При дворе Николая II. Воспоминания наставника цесаревича Алексея. 1905-1918 - Пьер Жильяр
Шрифт:
Интервал:
Закладка:
Хотя в то время я был всего лишь одним из преподавателей великих княжон – это было зимой 1910 года, – Тютчева сама рассказала мне об этом споре и его последствиях.[10]
Должен признаться, что в то время я был далек от веры во все рассказы о Распутине.
В марте 1911 года враждебность к Распутину приобрела невероятные размеры, и «старец» счел за благо исчезнуть на какое-то время и дать буре успокоиться. Он отправился в паломничество в Иерусалим.
По возвращении в Санкт-Петербург осенью того же года он понял, что о нем вовсе не забыли, и ему пришлось отражать атаки со стороны бывшего покровителя епископа Гермогена, который грозил ему страшными карами и вырвал обещание держаться подальше от двора, поскольку само его присутствие компрометировало императора и императрицу.
Не успел он уйти от епископа, который в своем гневе поднял на него руку, как сразу же бросился к своей влиятельной покровительнице госпоже Вырубовой, близкой подруге царицы. В результате епископ был сослан в монастырь.
Столь же тщетными оказались усилия архимандрита Феофана, который не мог простить себе, что в какой-то степени способствовал возвышению Распутина, ручаясь перед царем и царицей за его нравственность. Он, как мог, пытался теперь показать его истинное лицо, но эти усилия привели лишь к удалению самого Феофана от двора.
Распутин сумел выставить двух епископов низкими интриганами, которые якобы хотели использовать его как инструмент для достижения своих целей, а когда из этого ничего не вышло, попытались уничтожить его.
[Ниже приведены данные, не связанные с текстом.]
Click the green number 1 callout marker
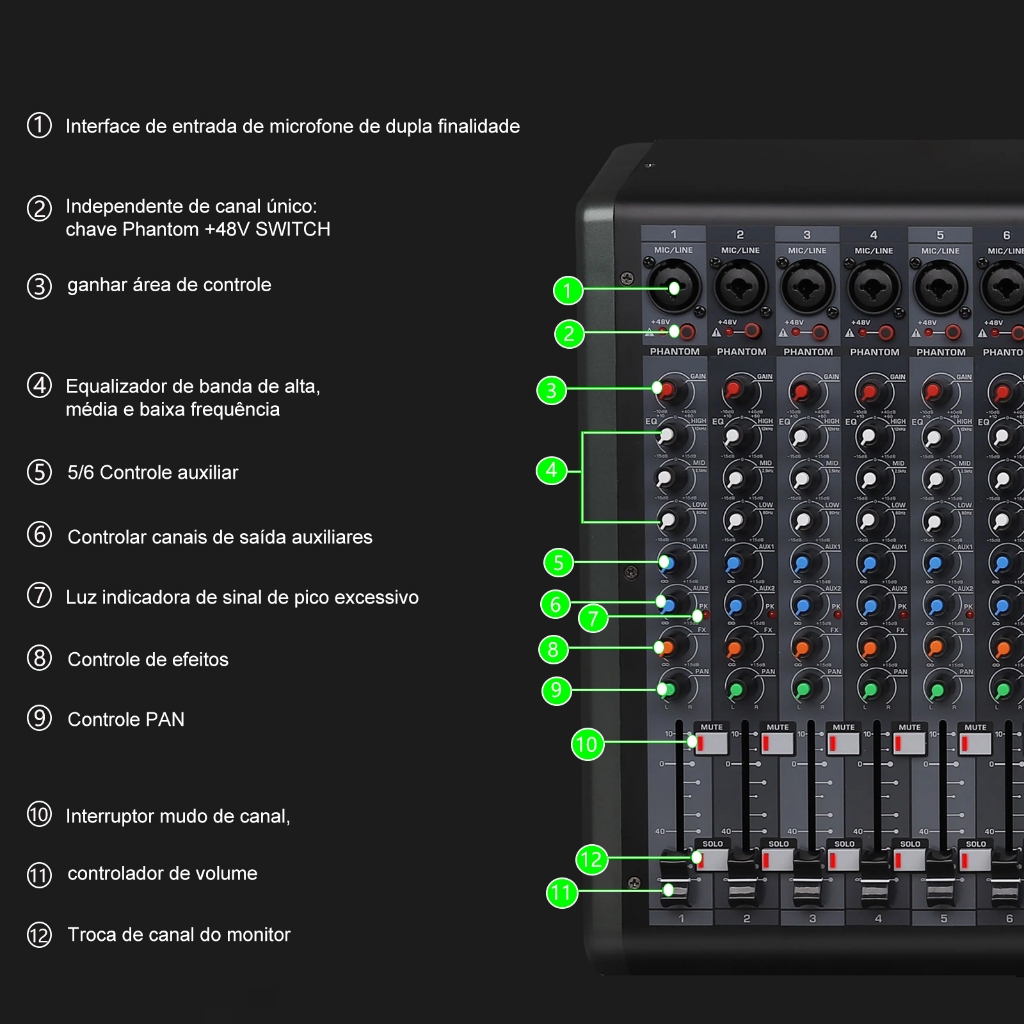 [x=568, y=291]
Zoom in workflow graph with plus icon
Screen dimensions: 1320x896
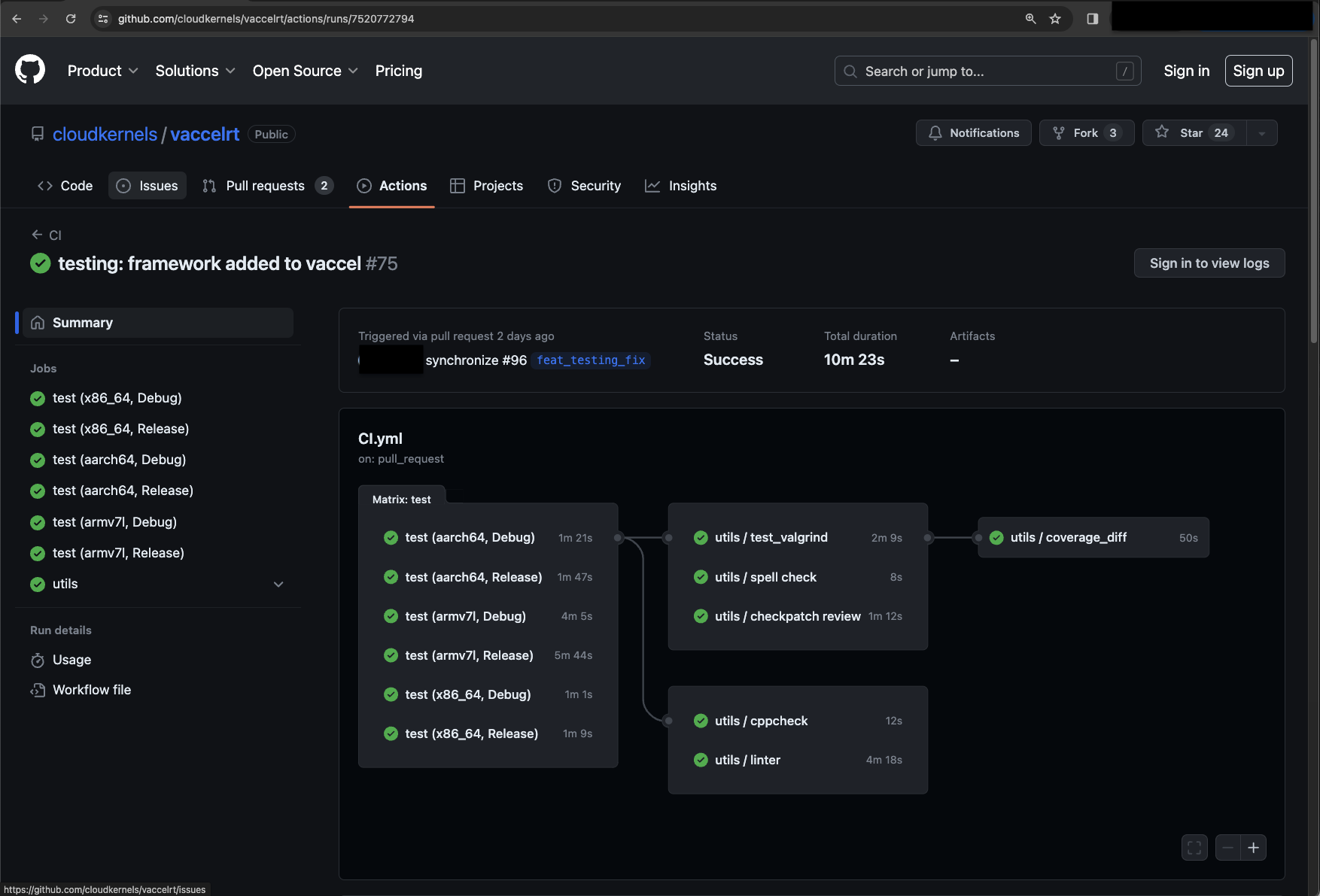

«Простой сибирский крестьянин» стал серьезным противником, в котором полное отсутствие моральных принципов «удачно» сочеталось с необыкновенными способностями к интригам. Обладая собственными осведомителями, имея своих людей при дворе и в правительстве, при появлении нового врага он сразу же начинал хитроумно заманивать того в ловушку, вынуждая нанести первый удар.
Под видом предсказаний он сообщал, что скоро станет объектом нового нападения. При этом он был достаточно умен, чтобы прямо не называть своих врагов. Поэтому, когда наступал момент атаки, рука, наносящая удар, была уже не столь сильной и точной. «Старец» даже часто выступал в защиту тех, кто нападал на него, с показным смирением заявляя, что эти испытания необходимы для развития его души.
Был и еще один фактор, способствовавший тому, что царь и царица слепо верили ему до самого конца: они привыкли, что все, кого они удостаивали особым вниманием, оказывались в центре интриг и скандалов. Они знали, что одно их покровительство уже делало людей объектами зависти и злобы. В результате – они были убеждены, что их благосклонность к этому странному мужику непременно вызовет шквал ненависти и ревности и сделает его жертвой ужасных интриг.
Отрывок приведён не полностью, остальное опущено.